In an emergency motion filed Sunday with the United States Court of Appeals for the 9th Circuit, attorneys for the U.S. Department of Justice said Immergut’s order effectively second-guessed military judgements by the commander in chief, “something district courts lack the authority and competence to do.”
Federal law allows the president to federalize the National Guard under certain circumstances, such as an inability to execute the law using regular forces, a foreign invasion, or in cases of a rebellion or threat of one.
“The President’s determination was plainly lawful,” attorneys for the Trump administration argued Sunday. “The district court nonetheless issued a permanent injunction barring federalization and deployment of the Oregon National Guard or Guardsmen from any other state to Portland.”
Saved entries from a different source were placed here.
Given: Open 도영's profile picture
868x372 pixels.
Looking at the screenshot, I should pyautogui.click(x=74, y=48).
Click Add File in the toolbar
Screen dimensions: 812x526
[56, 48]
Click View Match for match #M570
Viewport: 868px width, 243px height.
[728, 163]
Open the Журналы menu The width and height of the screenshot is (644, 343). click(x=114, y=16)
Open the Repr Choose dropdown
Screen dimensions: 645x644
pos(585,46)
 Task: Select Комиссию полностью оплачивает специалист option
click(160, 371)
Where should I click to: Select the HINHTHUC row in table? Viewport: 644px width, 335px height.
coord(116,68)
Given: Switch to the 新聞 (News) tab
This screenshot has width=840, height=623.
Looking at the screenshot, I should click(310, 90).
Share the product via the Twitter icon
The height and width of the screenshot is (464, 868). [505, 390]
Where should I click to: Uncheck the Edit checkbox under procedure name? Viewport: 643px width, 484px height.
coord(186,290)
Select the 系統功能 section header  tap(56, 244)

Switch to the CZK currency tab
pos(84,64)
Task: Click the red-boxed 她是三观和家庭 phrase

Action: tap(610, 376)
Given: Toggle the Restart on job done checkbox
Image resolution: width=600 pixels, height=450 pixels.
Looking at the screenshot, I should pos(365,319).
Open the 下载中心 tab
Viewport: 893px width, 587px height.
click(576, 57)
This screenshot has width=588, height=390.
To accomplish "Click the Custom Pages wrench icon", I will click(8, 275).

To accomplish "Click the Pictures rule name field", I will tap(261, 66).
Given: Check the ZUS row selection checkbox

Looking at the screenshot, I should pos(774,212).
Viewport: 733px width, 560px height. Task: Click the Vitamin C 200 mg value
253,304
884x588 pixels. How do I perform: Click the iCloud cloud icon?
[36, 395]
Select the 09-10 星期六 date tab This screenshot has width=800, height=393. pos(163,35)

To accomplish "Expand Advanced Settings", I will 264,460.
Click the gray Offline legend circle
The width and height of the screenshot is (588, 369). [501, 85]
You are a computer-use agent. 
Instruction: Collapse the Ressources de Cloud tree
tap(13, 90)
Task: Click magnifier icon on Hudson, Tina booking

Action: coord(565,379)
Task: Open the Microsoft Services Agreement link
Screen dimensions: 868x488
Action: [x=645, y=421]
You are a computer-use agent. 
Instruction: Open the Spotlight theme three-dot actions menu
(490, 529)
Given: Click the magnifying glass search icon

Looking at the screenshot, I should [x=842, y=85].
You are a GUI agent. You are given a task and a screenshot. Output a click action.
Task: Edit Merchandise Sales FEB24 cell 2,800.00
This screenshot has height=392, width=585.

The arguments were strikingly similar to those made by Justice Department lawyers since October in a long running legal dispute over federalized National Guard members. Attorneys for the government also argued Immergut “wrongly downplayed” the conditions outside the ICE facility in Portland.
“The court acknowledged large-scale violent protests in June, but treated them as irrelevant to the President’s determination just a few months later,” they argued.
In her order from earlier this month, Immergut found Trump “did not have a lawful basis to federalize the National Guard” and doing so violated states’ sovereignty.
Immergut also called any violence directed at federal law enforcement officers outside the facility “unacceptable.” The evidence presented during last month’s three-day trial showed after a few days in June those instances dropped off dramatically, she concluded.
“The occasional interference to federal officers has been minimal, and there is no evidence that these small-scale protests have significantly impeded the execution of any immigration laws,” Immergut wrote in her permanent injunction.
The Sunday filing by the Justice Department also revealed the federal government plans to extend the Oregon National Guard troop mobilization.
“Previously, the Oregon National Guard members were scheduled to remain on Title 10 orders until November 26, but the Department of War intends to extend this mobilization,” Brigadier General Carrie L. Perez, with the Army National Guard, wrote in a sworn declaration filed as part of the Trump administration’s emergency appeal.
“I understand that the Oregon National Guard members will be demobilized despite the Department of War’s intent for those members to remain on Title 10 orders unless the district court’s injunction is subject to a further stay,” she stated.
Perez also stated the demobilization process for troops “necessitates transporting guardsmen to a designated site in Texas” for medical and other screenings.
The Trump administration’s appeal came the same weekend it became clear the number of National Guard troops in cities like Portland and Chicago will be declining.
U.S. Northern Command, which oversees the federalized Oregon National Guard troops, announced Nov. 14 it would be “rightsizing our Title 10 footprint in Portland, Los Angeles and Chicago to ensure a constant, enduring, and long-term presence in each city.” Several sources confirmed to OPB that the roughly 200 federalized California National Guard troops the Trump administration sent to Oregon at the beginning of last month would return to their home state.